Regnor nutzte den kurzen Augenblick der Ruhe, der daraufhin entstand. »Warum wollen die uns erschießen?«, fragte er leise, weil das die Frage war, mit der alle anderen zusammenhingen, die er stellen wollte.

Sein Vater sah seine Mutter an, die kaum merklich den Kopf schüttelte. Regnor hatte es trotzdem gesehen.

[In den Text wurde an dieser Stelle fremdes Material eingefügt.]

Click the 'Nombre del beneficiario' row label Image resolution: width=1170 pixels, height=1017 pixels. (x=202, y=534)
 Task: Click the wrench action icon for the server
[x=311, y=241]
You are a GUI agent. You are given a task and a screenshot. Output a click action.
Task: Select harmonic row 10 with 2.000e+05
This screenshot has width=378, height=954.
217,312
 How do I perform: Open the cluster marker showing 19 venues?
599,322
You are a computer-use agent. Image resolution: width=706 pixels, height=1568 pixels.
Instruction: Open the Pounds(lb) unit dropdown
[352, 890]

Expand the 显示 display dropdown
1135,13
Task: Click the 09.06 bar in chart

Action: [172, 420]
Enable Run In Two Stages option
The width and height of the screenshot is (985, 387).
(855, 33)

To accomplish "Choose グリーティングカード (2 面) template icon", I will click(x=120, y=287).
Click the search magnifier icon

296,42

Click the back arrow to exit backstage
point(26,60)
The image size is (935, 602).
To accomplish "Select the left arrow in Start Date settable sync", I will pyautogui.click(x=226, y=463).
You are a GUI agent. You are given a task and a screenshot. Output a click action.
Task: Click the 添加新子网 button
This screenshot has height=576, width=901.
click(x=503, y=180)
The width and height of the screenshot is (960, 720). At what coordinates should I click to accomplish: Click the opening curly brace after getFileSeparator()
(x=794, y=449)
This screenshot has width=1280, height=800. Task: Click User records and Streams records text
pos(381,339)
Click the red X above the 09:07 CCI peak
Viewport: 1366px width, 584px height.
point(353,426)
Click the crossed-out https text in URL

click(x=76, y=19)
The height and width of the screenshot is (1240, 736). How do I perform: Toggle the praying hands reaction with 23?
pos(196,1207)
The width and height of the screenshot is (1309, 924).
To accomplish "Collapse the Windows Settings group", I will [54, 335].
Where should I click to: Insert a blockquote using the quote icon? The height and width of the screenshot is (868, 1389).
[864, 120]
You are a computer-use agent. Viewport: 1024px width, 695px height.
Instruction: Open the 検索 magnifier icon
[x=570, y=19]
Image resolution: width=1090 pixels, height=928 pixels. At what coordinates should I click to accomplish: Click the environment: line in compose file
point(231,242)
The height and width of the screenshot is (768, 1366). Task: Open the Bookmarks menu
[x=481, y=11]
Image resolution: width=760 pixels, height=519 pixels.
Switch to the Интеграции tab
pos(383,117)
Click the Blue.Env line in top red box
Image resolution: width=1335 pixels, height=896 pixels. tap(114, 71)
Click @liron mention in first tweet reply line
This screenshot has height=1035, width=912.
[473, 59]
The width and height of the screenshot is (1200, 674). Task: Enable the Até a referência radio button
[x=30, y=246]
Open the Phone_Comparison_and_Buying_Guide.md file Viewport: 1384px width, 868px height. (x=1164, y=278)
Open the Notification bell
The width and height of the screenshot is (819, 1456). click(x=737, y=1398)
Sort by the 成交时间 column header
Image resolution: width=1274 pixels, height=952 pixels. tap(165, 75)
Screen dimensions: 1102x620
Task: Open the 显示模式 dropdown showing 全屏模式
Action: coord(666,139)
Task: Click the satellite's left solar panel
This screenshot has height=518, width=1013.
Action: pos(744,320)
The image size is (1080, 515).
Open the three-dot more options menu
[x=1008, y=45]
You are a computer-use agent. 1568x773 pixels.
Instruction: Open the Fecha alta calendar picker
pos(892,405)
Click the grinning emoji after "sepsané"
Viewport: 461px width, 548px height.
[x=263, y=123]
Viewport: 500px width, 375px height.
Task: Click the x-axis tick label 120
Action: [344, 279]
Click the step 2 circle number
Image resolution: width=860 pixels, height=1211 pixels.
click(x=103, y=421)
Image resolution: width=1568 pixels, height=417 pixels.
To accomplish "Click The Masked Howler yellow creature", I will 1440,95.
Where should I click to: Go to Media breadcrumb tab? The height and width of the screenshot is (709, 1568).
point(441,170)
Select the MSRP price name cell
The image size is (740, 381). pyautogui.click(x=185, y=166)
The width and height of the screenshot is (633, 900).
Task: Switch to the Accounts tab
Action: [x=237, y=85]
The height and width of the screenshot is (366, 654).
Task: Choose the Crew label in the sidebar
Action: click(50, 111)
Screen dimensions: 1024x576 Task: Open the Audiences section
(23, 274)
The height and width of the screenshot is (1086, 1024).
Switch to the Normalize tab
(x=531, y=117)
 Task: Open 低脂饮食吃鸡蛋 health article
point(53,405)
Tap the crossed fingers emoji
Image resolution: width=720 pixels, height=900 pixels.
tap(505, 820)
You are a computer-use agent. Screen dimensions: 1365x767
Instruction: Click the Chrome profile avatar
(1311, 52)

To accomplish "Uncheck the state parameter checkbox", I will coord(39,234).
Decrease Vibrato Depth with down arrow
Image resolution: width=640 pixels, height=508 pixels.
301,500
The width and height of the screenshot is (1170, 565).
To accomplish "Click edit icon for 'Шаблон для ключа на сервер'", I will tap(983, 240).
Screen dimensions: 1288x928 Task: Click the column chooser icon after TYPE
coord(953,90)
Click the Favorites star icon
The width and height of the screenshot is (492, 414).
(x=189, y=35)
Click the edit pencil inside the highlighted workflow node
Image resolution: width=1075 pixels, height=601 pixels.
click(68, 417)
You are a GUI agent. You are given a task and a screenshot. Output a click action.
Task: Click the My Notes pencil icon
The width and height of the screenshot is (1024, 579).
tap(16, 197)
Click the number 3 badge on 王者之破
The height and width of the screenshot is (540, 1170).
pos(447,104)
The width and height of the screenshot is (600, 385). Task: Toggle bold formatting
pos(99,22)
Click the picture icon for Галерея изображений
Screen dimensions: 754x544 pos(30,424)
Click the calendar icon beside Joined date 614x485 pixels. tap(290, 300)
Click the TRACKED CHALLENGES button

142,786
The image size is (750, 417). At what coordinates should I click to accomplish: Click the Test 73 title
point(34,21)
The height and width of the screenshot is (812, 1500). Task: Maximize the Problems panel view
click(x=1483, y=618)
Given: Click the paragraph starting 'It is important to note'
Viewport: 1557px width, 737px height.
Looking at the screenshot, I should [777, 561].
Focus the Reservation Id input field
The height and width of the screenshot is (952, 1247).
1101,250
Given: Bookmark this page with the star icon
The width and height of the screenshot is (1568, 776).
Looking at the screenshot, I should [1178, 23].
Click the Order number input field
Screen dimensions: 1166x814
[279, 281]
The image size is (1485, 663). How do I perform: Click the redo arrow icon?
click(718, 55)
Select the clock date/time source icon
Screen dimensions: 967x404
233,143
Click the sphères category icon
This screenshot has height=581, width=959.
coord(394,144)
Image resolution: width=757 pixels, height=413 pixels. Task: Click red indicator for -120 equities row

Kolo kniete sich vor ihm hin und legte ihm die Hände auf die Schultern. Sein Mantel war feucht von geschmolzenen Schneeflocken. »Wir erklären es dir, wenn wir außer Gefahr sind. Aber jetzt haben wir dafür keine Zeit. Verstehst du das?«

»Wir gehen nicht wieder nach Hause, oder?«

»Das können wir nicht.« Seine Mutter legte ihre Hände auf die ihres Vaters. »Es tut uns leid, Regnor.«

Regnor fühlte sich traurig und wütend, jetzt, nachdem er Gewissheit hatte. Er hatte sein Zuhause verloren, aber er wusste nicht, warum.

Doch stimmte das? Natürlich gab es immer jemanden, der schuld war, wenn etwas Schlimmes passierte. Das hatten seine Eltern oft genug gesagt.

»Die Kol Mani sind schuld, oder?«, entgegnete er trotzig. »Diese Knochengesichter!«

Der überraschte Gesichtsausdruck seines Vaters verunsicherte Regnor, aber als dieser aufsah und seine Mutter anlächelte, wusste er, dass er recht hatte.

»Das stimmt.« Kolo klopfte ihm auf die Schulter. »Wenn man alles in allem betrachtet, ist das absolut richtig!«

Ich habe jedes Recht, wütend auf diese hässlichen Kol Mani zu sein!

Regnor fühlte, wie seine Traurigkeit einem Gefühl des Stolzes wich. Während er seit dem Erwachen aus seinem Albtraum ein Gefühl des Abstands zwischen seinen Eltern und sich gespürt hatte, machte sich nun wieder das warme Gefühl der Verbundenheit breit.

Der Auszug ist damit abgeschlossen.